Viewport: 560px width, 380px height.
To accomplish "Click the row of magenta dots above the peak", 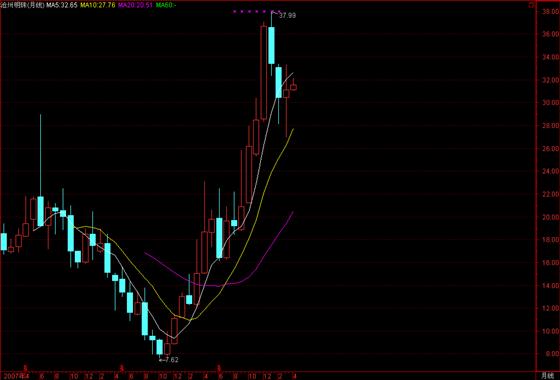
* * *
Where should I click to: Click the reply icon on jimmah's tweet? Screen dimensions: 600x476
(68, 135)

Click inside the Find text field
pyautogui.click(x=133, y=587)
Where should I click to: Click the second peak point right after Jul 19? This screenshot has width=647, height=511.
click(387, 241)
* * *
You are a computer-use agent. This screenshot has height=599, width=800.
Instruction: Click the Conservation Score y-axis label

[EXERCISE DIRECTIONS]
Everything above from the line containing "Viewport: 560px width, 380px height." through the line containing "row of magenta" must be repeated exactly, and the pictures must be left out.

[OUTPUT FOR THIS TASK]
Viewport: 560px width, 380px height.
To accomplish "Click the row of magenta dots above the peak", 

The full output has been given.